Render the entries as a Markdown table with the columns Row and Entry line, running from the first line of the entries through the line containing "tap(155, 193)", both included and blank lines omitted.

------------------------------------------------------------

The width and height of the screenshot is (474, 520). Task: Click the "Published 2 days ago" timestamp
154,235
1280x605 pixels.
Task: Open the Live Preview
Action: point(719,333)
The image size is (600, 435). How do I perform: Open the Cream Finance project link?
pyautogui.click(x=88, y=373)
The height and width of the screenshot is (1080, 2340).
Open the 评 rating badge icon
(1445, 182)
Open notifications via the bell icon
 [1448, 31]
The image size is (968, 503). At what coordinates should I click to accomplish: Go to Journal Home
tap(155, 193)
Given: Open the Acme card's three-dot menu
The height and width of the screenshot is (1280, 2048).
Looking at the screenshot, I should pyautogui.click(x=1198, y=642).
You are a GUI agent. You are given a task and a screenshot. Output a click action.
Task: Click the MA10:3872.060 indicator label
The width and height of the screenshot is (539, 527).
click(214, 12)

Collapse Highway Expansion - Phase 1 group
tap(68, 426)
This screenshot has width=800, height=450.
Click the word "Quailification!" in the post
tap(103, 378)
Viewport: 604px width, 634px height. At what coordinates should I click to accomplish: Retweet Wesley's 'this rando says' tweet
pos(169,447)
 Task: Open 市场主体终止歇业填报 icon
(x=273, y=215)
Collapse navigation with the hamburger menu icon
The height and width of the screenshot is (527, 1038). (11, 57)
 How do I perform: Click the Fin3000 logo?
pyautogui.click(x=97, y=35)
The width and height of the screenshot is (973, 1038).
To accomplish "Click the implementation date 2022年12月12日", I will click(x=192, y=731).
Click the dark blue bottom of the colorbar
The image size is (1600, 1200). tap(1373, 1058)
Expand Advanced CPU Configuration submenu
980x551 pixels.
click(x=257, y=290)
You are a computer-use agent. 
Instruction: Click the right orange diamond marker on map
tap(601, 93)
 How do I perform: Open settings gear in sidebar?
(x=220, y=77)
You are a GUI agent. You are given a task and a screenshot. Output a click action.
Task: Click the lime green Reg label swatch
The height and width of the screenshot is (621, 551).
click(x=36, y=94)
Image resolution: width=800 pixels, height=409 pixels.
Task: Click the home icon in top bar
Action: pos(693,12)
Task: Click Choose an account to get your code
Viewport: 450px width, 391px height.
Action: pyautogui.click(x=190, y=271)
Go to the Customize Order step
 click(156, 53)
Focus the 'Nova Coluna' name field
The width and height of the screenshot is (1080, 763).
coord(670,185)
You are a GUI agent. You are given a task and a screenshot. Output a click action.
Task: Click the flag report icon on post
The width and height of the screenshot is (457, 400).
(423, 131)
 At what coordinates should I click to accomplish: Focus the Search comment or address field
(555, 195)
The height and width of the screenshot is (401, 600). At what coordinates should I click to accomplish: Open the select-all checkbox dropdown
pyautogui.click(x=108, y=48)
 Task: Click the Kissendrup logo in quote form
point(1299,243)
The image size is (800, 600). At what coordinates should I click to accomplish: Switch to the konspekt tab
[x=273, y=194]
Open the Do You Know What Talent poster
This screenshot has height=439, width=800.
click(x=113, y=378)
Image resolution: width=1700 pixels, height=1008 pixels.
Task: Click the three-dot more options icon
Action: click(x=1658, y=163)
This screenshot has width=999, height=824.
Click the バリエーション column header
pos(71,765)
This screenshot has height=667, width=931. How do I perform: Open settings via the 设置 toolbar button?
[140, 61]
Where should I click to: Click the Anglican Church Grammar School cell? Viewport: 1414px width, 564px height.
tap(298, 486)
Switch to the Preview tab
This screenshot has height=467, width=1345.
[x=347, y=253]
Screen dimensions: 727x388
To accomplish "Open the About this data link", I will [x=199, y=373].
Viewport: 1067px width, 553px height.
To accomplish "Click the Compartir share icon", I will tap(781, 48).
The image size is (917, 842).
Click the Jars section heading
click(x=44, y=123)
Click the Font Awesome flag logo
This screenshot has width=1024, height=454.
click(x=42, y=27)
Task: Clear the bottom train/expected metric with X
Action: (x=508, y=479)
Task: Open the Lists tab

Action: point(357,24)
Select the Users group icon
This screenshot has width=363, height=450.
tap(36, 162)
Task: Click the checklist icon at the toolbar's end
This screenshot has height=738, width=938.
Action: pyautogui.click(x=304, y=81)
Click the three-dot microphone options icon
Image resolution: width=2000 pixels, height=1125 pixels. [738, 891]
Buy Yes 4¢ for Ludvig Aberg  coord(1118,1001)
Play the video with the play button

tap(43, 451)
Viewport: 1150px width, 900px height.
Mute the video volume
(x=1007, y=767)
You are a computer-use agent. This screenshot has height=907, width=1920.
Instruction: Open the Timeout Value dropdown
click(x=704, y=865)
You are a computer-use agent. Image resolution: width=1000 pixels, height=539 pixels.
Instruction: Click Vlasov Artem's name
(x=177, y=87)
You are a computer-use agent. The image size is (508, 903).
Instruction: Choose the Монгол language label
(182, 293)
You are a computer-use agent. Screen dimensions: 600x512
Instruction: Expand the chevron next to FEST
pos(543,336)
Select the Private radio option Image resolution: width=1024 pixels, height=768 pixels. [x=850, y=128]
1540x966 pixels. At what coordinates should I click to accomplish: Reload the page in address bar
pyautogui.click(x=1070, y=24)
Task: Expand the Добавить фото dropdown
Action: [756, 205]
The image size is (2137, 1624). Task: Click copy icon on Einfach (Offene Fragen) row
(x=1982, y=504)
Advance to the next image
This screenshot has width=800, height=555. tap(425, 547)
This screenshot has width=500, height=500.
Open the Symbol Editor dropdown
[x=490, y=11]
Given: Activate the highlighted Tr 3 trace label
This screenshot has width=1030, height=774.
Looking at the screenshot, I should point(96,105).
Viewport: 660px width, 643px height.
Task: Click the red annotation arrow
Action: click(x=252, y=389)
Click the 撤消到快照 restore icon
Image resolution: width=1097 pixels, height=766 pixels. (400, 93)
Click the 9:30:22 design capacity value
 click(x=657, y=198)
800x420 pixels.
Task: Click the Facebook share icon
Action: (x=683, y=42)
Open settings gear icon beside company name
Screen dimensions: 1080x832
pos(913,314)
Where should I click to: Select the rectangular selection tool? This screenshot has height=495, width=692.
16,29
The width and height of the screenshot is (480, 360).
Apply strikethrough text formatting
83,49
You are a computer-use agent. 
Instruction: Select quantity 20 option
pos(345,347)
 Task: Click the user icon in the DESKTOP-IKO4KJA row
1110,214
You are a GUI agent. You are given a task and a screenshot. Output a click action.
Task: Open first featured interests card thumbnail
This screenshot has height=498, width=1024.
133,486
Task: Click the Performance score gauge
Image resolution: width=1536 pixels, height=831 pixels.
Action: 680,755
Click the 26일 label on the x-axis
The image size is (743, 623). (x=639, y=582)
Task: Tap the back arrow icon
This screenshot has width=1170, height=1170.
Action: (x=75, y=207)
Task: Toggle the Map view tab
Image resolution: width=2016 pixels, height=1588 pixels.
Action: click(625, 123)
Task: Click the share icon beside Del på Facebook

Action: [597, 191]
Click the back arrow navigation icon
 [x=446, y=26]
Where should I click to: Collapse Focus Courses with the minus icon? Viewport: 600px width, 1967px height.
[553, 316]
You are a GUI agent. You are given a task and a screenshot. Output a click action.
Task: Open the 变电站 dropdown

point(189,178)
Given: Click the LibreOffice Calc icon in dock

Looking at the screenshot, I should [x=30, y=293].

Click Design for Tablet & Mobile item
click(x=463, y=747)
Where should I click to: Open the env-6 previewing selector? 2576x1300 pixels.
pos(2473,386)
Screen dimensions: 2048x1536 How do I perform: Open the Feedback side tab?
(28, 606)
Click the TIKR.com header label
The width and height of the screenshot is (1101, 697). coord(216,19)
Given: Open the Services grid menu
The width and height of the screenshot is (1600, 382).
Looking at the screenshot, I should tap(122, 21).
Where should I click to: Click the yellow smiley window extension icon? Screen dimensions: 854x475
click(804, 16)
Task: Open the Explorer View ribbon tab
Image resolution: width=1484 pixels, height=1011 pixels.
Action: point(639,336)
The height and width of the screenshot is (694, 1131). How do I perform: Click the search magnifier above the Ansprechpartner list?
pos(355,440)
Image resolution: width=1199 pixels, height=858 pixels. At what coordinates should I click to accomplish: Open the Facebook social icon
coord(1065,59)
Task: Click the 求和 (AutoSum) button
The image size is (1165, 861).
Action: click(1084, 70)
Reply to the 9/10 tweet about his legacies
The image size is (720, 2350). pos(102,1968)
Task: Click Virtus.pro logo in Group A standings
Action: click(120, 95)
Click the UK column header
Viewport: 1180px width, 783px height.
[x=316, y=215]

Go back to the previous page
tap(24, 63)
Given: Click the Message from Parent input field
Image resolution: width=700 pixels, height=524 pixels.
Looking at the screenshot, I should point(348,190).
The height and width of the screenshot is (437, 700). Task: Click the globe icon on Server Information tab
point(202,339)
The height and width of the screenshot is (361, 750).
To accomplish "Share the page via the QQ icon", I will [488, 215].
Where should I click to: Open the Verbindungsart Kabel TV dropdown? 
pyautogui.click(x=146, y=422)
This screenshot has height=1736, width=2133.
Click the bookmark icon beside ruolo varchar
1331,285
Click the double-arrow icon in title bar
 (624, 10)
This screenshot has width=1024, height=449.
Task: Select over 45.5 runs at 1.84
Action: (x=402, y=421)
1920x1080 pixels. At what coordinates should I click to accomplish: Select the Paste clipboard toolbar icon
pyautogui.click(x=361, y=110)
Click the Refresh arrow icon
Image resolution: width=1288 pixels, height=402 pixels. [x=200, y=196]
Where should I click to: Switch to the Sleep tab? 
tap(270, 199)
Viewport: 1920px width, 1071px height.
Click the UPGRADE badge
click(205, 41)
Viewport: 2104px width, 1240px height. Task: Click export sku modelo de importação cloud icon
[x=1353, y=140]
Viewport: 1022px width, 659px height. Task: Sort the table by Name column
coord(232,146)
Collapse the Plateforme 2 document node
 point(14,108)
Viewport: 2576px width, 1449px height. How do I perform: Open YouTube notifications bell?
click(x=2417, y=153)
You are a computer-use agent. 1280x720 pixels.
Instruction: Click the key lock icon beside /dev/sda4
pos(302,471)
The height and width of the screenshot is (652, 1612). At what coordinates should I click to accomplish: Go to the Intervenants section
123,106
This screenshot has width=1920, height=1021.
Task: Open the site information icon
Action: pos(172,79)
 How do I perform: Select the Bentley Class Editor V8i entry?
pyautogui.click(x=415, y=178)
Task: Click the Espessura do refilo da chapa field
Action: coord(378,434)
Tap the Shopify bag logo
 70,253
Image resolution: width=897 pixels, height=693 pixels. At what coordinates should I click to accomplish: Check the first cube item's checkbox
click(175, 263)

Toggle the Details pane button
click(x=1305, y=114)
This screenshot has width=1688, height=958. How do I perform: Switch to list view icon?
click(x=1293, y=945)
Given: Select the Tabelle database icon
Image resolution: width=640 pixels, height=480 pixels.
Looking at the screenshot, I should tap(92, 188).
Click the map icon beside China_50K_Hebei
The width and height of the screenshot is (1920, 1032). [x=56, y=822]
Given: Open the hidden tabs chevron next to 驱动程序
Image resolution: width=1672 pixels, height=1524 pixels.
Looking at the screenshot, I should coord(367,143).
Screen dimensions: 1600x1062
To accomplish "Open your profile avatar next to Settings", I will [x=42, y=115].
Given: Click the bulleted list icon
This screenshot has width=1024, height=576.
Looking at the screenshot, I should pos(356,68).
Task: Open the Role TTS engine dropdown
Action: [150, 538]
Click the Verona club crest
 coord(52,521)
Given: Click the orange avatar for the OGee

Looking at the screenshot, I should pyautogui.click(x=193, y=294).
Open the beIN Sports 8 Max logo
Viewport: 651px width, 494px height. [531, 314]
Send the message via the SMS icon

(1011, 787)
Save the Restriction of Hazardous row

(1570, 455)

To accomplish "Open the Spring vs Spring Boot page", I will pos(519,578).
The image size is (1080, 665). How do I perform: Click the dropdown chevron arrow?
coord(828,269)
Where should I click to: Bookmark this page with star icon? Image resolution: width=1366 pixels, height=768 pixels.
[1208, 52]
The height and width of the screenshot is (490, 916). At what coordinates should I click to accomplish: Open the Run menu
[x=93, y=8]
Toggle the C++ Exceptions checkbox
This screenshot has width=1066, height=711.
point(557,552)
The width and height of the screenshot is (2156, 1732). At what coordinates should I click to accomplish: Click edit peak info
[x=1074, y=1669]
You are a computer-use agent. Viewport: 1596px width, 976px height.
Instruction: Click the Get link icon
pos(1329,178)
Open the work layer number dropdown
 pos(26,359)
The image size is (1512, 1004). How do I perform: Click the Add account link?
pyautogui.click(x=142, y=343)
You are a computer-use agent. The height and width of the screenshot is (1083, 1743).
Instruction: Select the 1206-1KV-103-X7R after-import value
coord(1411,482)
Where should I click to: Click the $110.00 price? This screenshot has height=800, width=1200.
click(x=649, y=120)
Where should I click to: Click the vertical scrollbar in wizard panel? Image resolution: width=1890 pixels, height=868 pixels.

------------------------------------------------------------

__Written solution__.
| Row | Entry line |
|---|---|
| 1 | The width and height of the screenshot is (474, 520). Task: Click the "Published 2 days ago" timestamp |
| 2 | 154,235 |
| 3 | 1280x605 pixels. |
| 4 | Task: Open the Live Preview |
| 5 | Action: point(719,333) |
| 6 | The image size is (600, 435). How do I perform: Open the Cream Finance project link? |
| 7 | pyautogui.click(x=88, y=373) |
| 8 | The height and width of the screenshot is (1080, 2340). |
| 9 | Open the 评 rating badge icon |
| 10 | (1445, 182) |
| 11 | Open notifications via the bell icon |
| 12 |  [1448, 31] |
| 13 | The image size is (968, 503). At what coordinates should I click to accomplish: Go to Journal Home |
| 14 | tap(155, 193) |